• **EXERCISE INSTRUCTIONS**
Rewrite the records below, changing "GUI agent" to "interface agent" wherever it occurs and leaving all other text untouched.

###

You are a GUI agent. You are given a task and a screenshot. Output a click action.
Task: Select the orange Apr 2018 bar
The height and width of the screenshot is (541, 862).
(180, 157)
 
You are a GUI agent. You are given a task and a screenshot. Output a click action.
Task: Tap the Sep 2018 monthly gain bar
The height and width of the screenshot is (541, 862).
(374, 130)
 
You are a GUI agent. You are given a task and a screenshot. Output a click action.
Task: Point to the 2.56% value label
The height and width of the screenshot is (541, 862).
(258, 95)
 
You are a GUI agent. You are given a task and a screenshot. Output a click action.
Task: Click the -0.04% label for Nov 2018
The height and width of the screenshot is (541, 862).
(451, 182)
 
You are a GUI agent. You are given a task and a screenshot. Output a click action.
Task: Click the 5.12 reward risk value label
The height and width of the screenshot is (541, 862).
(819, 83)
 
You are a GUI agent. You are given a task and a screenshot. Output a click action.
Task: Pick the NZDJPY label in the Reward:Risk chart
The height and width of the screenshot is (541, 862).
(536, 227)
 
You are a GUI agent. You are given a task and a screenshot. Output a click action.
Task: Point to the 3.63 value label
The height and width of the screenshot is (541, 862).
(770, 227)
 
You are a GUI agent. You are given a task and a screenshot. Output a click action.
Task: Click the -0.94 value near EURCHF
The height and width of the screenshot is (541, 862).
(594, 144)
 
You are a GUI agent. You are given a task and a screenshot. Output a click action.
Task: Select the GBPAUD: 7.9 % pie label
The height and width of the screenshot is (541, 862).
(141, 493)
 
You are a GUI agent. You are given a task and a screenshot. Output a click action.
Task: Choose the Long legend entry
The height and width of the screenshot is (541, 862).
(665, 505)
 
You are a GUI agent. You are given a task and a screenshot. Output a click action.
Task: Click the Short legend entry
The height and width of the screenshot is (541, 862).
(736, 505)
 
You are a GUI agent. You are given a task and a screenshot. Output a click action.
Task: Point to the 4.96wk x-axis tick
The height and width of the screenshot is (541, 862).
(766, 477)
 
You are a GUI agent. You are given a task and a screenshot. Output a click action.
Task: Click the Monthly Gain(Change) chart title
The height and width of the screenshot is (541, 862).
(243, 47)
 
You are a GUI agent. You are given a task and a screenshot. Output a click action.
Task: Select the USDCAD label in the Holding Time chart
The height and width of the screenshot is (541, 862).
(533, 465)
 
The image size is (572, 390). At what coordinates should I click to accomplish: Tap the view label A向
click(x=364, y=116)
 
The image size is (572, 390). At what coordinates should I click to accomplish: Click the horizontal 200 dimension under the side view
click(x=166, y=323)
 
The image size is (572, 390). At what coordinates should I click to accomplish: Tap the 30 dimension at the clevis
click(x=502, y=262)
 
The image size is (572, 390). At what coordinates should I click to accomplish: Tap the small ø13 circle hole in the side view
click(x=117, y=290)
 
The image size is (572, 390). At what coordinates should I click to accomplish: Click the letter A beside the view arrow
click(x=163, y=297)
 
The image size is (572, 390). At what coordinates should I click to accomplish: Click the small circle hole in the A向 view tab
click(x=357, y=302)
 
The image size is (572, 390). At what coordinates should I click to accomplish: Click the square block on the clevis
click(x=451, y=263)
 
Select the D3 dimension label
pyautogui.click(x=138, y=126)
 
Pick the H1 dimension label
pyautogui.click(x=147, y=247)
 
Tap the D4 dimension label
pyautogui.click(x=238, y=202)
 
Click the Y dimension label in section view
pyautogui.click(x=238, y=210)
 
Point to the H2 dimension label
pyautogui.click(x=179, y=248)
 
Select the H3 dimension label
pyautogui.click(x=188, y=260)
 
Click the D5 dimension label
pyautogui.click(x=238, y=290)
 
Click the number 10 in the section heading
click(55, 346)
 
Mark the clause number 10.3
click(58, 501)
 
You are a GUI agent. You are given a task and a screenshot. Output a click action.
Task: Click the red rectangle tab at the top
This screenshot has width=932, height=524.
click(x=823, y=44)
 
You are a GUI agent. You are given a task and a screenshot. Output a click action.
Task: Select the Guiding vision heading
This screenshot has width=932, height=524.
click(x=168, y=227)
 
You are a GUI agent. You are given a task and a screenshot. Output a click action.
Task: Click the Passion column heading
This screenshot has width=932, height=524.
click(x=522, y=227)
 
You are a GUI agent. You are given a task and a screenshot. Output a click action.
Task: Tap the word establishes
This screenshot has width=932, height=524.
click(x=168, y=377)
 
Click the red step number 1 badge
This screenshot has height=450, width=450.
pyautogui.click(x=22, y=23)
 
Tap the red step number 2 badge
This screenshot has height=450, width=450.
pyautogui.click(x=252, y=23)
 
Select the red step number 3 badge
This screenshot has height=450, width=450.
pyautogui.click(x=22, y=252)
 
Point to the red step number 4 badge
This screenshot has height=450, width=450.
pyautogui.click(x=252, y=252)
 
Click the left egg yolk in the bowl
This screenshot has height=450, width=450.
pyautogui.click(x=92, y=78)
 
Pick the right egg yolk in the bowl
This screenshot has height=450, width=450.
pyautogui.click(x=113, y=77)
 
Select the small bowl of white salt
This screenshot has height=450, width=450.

###

• **WRITTEN SOLUTION**
You are a interface agent. You are given a task and a screenshot. Output a click action.
Task: Select the orange Apr 2018 bar
The height and width of the screenshot is (541, 862).
(180, 157)
 
You are a interface agent. You are given a task and a screenshot. Output a click action.
Task: Tap the Sep 2018 monthly gain bar
The height and width of the screenshot is (541, 862).
(374, 130)
 
You are a interface agent. You are given a task and a screenshot. Output a click action.
Task: Point to the 2.56% value label
The height and width of the screenshot is (541, 862).
(258, 95)
 
You are a interface agent. You are given a task and a screenshot. Output a click action.
Task: Click the -0.04% label for Nov 2018
The height and width of the screenshot is (541, 862).
(451, 182)
 
You are a interface agent. You are given a task and a screenshot. Output a click action.
Task: Click the 5.12 reward risk value label
The height and width of the screenshot is (541, 862).
(819, 83)
 
You are a interface agent. You are given a task and a screenshot. Output a click action.
Task: Pick the NZDJPY label in the Reward:Risk chart
The height and width of the screenshot is (541, 862).
(536, 227)
 
You are a interface agent. You are given a task and a screenshot. Output a click action.
Task: Point to the 3.63 value label
The height and width of the screenshot is (541, 862).
(770, 227)
 
You are a interface agent. You are given a task and a screenshot. Output a click action.
Task: Click the -0.94 value near EURCHF
The height and width of the screenshot is (541, 862).
(594, 144)
 
You are a interface agent. You are given a task and a screenshot. Output a click action.
Task: Select the GBPAUD: 7.9 % pie label
The height and width of the screenshot is (541, 862).
(141, 493)
 
You are a interface agent. You are given a task and a screenshot. Output a click action.
Task: Choose the Long legend entry
The height and width of the screenshot is (541, 862).
(665, 505)
 
You are a interface agent. You are given a task and a screenshot. Output a click action.
Task: Click the Short legend entry
The height and width of the screenshot is (541, 862).
(736, 505)
 
You are a interface agent. You are given a task and a screenshot. Output a click action.
Task: Point to the 4.96wk x-axis tick
The height and width of the screenshot is (541, 862).
(766, 477)
 
You are a interface agent. You are given a task and a screenshot. Output a click action.
Task: Click the Monthly Gain(Change) chart title
The height and width of the screenshot is (541, 862).
(243, 47)
 
You are a interface agent. You are given a task and a screenshot. Output a click action.
Task: Select the USDCAD label in the Holding Time chart
The height and width of the screenshot is (541, 862).
(533, 465)
 
The image size is (572, 390). At what coordinates should I click to accomplish: Tap the view label A向
click(x=364, y=116)
 
The image size is (572, 390). At what coordinates should I click to accomplish: Click the horizontal 200 dimension under the side view
click(x=166, y=323)
 
The image size is (572, 390). At what coordinates should I click to accomplish: Tap the 30 dimension at the clevis
click(x=502, y=262)
 
The image size is (572, 390). At what coordinates should I click to accomplish: Tap the small ø13 circle hole in the side view
click(x=117, y=290)
 
The image size is (572, 390). At what coordinates should I click to accomplish: Click the letter A beside the view arrow
click(x=163, y=297)
 
The image size is (572, 390). At what coordinates should I click to accomplish: Click the small circle hole in the A向 view tab
click(x=357, y=302)
 
The image size is (572, 390). At what coordinates should I click to accomplish: Click the square block on the clevis
click(x=451, y=263)
 
Select the D3 dimension label
pyautogui.click(x=138, y=126)
 
Pick the H1 dimension label
pyautogui.click(x=147, y=247)
 
Tap the D4 dimension label
pyautogui.click(x=238, y=202)
 
Click the Y dimension label in section view
pyautogui.click(x=238, y=210)
 
Point to the H2 dimension label
pyautogui.click(x=179, y=248)
 
Select the H3 dimension label
pyautogui.click(x=188, y=260)
 
Click the D5 dimension label
pyautogui.click(x=238, y=290)
 
Click the number 10 in the section heading
click(55, 346)
 
Mark the clause number 10.3
click(58, 501)
 
You are a interface agent. You are given a task and a screenshot. Output a click action.
Task: Click the red rectangle tab at the top
This screenshot has width=932, height=524.
click(x=823, y=44)
 
You are a interface agent. You are given a task and a screenshot. Output a click action.
Task: Select the Guiding vision heading
This screenshot has width=932, height=524.
click(x=168, y=227)
 
You are a interface agent. You are given a task and a screenshot. Output a click action.
Task: Click the Passion column heading
This screenshot has width=932, height=524.
click(x=522, y=227)
 
You are a interface agent. You are given a task and a screenshot. Output a click action.
Task: Tap the word establishes
This screenshot has width=932, height=524.
click(x=168, y=377)
 
Click the red step number 1 badge
This screenshot has height=450, width=450.
pyautogui.click(x=22, y=23)
 
Tap the red step number 2 badge
This screenshot has height=450, width=450.
pyautogui.click(x=252, y=23)
 
Select the red step number 3 badge
This screenshot has height=450, width=450.
pyautogui.click(x=22, y=252)
 
Point to the red step number 4 badge
This screenshot has height=450, width=450.
pyautogui.click(x=252, y=252)
 
Click the left egg yolk in the bowl
This screenshot has height=450, width=450.
pyautogui.click(x=92, y=78)
 
Pick the right egg yolk in the bowl
This screenshot has height=450, width=450.
pyautogui.click(x=113, y=77)
 
Select the small bowl of white salt
This screenshot has height=450, width=450.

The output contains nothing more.